## Required actions
[A] Answer these questions from the Reuters report on bombings in Iraq, one answer per line, marked to match:
(i) How far from Baghdad is Kerbala, and in which direction?
(ii) In which city was the Diyala province police headquarters that a suicide bomber attacked?
(iii) Where were the 49 police recruits killed, and what were they doing?
[B] Write the next few paragraphs of the Reuters report on bombings in Iraq, picking up after its final sentence.

## Document extract
◇ ◇ ◇

BAGHDAD (Reuters) - Bombers killed at least 45 Shi’ite pilgrims in Iraq on Wednesday and also struck police for a third day in a row, in a wave of violence posing a challenge to Iraqi security forces as U.S. troops prepare to withdraw.
More than 100 people have died and hundreds have been wounded since Tuesday in bomb attacks that bear the hallmarks of Sunni Arab insurgents, showing they remain a potent threat even as Washington prepares to remove its final troops this year.
Most of Thursday’s dead were pilgrims pouring into the holy Shi’ite city of Kerbala ahead of the culmination of an annual rite which is often attacked by Sunni Islamist al Qaeda.
Two car bombs killed 45 people and wounded around 150 near Kerbala, 80 km (50 miles) south of Baghdad, on different roads into the city, said Mohammed al-Moussawi, head of the Kerbala provincial council. The explosions struck simultaneously on the outskirts of the city outside a security cordon of checkpoints set up to protect pilgrims, he said.
An official from the Health Ministry in Baghdad put the death toll at 50, and said 203 were wounded, while police and Interior Ministry sources in the capital said they had heard suicide bombers wearing explosive vests were involved.
“Again the infidel terrorists and their criminal assistants have added a new page to their black criminal record,” Prime Minister Nuri al-Maliki, a Shi’ite, said in a statement, pledging to pursue security for Iraqis, and justice.
Pilgrims walk for days from cities across Iraq and also come from neighboring countries to attend rites at Iraqi holy sites.
Earlier, a suicide bomber drove a car into a police headquarters in volatile Diyala province, killing at least three people and wounding around 30, the latest in a series of attacks against the security forces that began on Tuesday.
Around 65 people have died in the three days of assaults on police, including 49 police recruits blown up while queuing for jobs in ex-dictator Saddam Hussein’s hometown Tikrit on Tuesday.
The bomber in Diyala blew up the car at the main gate of the police headquarters in the city of Baquba, 65 km (40 miles) northeast of Baghdad, police said.
Overall violence in Iraq has dropped sharply from the height of sectarian warfare in 2006-07, but Sunni Islamist insurgents still stage lethal attacks, as do groups linked to Saddam Hussein’s outlawed Baath party and armed Shi’ite militia.

◇ ◇ ◇

## Listed records
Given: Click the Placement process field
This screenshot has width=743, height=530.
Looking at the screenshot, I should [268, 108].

◇ ◇ ◇

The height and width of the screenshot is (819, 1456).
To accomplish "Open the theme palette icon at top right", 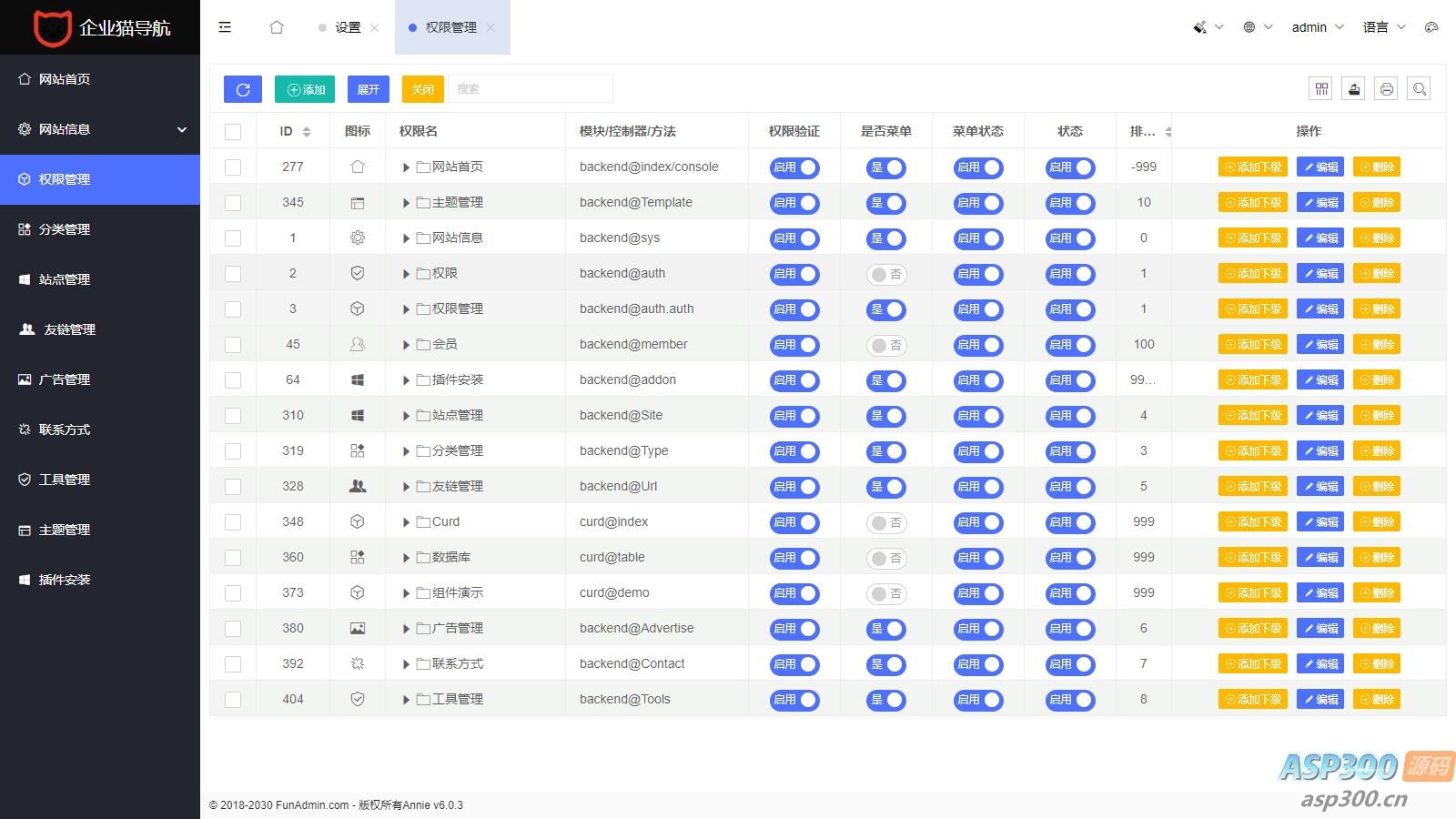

◇ ◇ ◇

## Your written answers
[A]
(i) 80 km (50 miles) south of Baghdad.
(ii) Baquba.
(iii) In Tikrit, Saddam Hussein's hometown, while queuing for jobs.

[B]
Shi’ite pilgrims are often targeted by al Qaeda, which views Shi’ites as apostates.
Attacking the pilgrims also carries a political message that Maliki’s new Shi’ite-led government, reappointed in December after a nine-month impasse following a March election, is incapable of protecting people.
Recent assaults on police and soldiers are likewise aimed at undermining faith in the authorities ahead of the U.S. withdrawal, set to occur by December 31, 2011, analysts and officials say.
“This attack illustrates the lack of security in the country, and we call upon the government, to truly participate in partnership and step up their security efforts, as it is their duty to protect the lives of the citizens,” said former premier Iyad Allawi’s Sunni-backed Iraqiya bloc in a statement.
Iraqiya won the most parliamentary seats last March but ended up being a junior partner in Maliki’s government.
“The goal of al Qaeda and other (insurgents) is to send a message that Iraq is a disturbed state and cannot rise ever again,” said Ali al-Moussawi, a media adviser to Maliki.
“But we tell them, they cannot threaten the security of this country and they cannot turn the clock back.”
More attacks in the coming days against Shi’ite pilgrims are likely. Around 120,000 police and troops have been mobilized to protect the hundreds of thousands making a religious trek to Kerbala for Arbain, which marks the end of a 40-day mourning period for Imam Hussein, a grandson of the Prophet Mohammed.
Killed in a 7th Century battle at Kerbala, Imam Hussein is a central figure of Shi’ite Islam. The rite culminates on Tuesday.